Telle est la « thèse » qui a valu à M. Artsibachef l’un des plus grands succès qu’ait obtenus jamais, en Russie, un auteur de romans : et, bien que ce succès ait été dû, pour la plus grosse part, à la thèse elle-même, on ne saurait nier que le jeune écrivain ne possède, à son tour, certaines qualités littéraires des plus remarquables. Il est surtout, lui aussi, exceptionnellement intelligent, avec un don singulier de comprendre, et de mettre à profit, les derniers courans de la pensée européenne. Après avoir, dans une longue nouvelle, essayé de reprendre la doctrine évangélique du comte Tolstoï, incarnée dans un personnage qui reproduisait le type principal de l’Idiot de Dostoïevsky, il a très habilement deviné l’intérêt que pouvait offrir pour ses compatriotes. à l’heure présente, une sorte de « russification » du « surhomme » de Nietzsche ; et son talent d’assimilation se retrouve jusque dans les moindres détails de la mise en œuvre de son Ssanine, où les paysages, les scènes de mœurs populaires ou galantes, les portraits des héros aussi bien que des figures accessoires, tout est traité fort habilement, mais toujours en nous rappelant un modèle connu, russe ou étranger. Une originalité véritable, la marque évidente et profonde d’une inspiration personnelle, c’est ce qui, jusqu’à présent, manque le plus à M. Artsibachef, sous la savante éducation littéraire qu’il a su acquérir. Puisse-t-il réussir bientôt à combler cette fâcheuse lacune, avant que la révélation d’un auteur nouveau l’expose, lui aussi, à faire l’expérience douloureuse de ce « goût passionné de nouveauté » qui a déjà élevé et renversé sous nos yeux, en moins de dix ans, les gloires de M. Gorky et de M. Andréief !

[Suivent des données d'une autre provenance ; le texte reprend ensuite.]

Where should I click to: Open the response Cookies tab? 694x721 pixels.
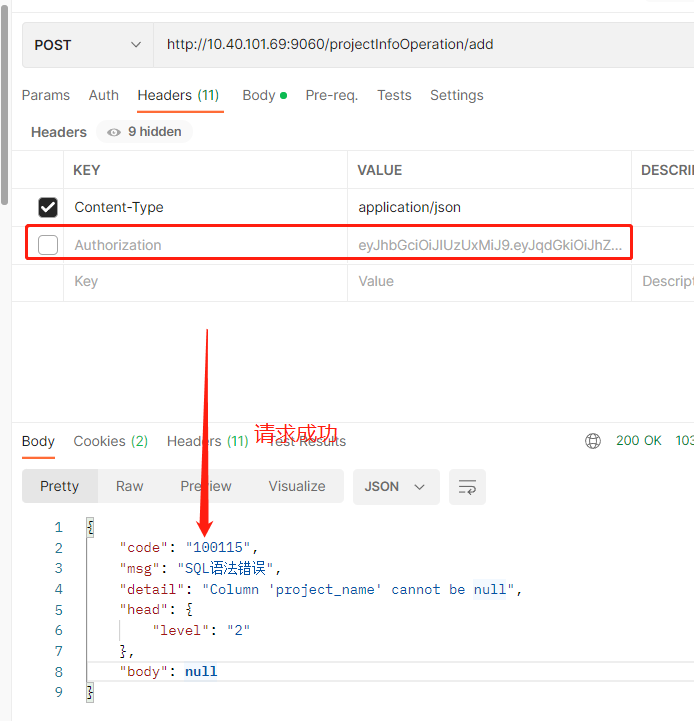[110, 441]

Du moins, en attendant, les lettrés et le public russes viennent-ils de, nous prouver, de la façon la plus exemplaire, que leur engouement pour leurs derniers « grands hommes » ne les empêche pas de garder pieusement la mémoire des véritables héros de leur littérature. Des fêtes magnifiques ont eu lieu dans tout l’empire, le 9 mai passé, pour fêter le centenaire de la naissance de Nicolas Gogol ; Moscou, en particulier, a invité des représentons de toutes les littératures européennes à prendre leur part de la glorification de l’illustre auteur des Ames mortes. Je n’ai pu, malheureusement, connaître encore le détail de la solennité de Moscou, où l’on sait que MM. le vicomte E. -M. de Vogüé et Louis Léger ont été chargés d’assister au nom de la France : mais j’espère pouvoir revenir bientôt sur ce sujet, et rendre compte, par la même occasion, de divers travaux récens sur le grand rénovateur de la prose russe.


T. DE WYZEWA.

  1. Voyez, dans la Revue du 1er août 1901, l’étude du Vte E.-M. de Vogué sur Maxime Gorky : l’Œuvre et l’homme.
  2. L’Épouvante, par M. Andréief, 1 vol. Librairie Perrin, 1903.
  3. Une Confession, trad. par S. Persky, un vol. Librairie Juven, 1909.
  4. Il convient d’ajouter que la Russie ne possédait, à ce moment, aucun autre romancier qui pût sérieusement disputer cette domination à M. Andréief. Le plus remarquable, après lui, des jeunes écrivains russes, M. Dimitri Merejkowsky, avait déjà trop clairement laissé voir, dès lors, que la subtile intelligence du logicien étouffait, en lui, toute faculté de création vivante ; et c’est ce qu’ont mieux prouvé encore, depuis, ; son roman sur le Tsarévitch Alexis et son drame sur Paul Ier, œuvres remplies d’idées originales, sous le louable appareil de leur érudition, mais attestant une impuissance singulière à évoquer une scène ou un personnage que nous donnât la moindre impression de réalité.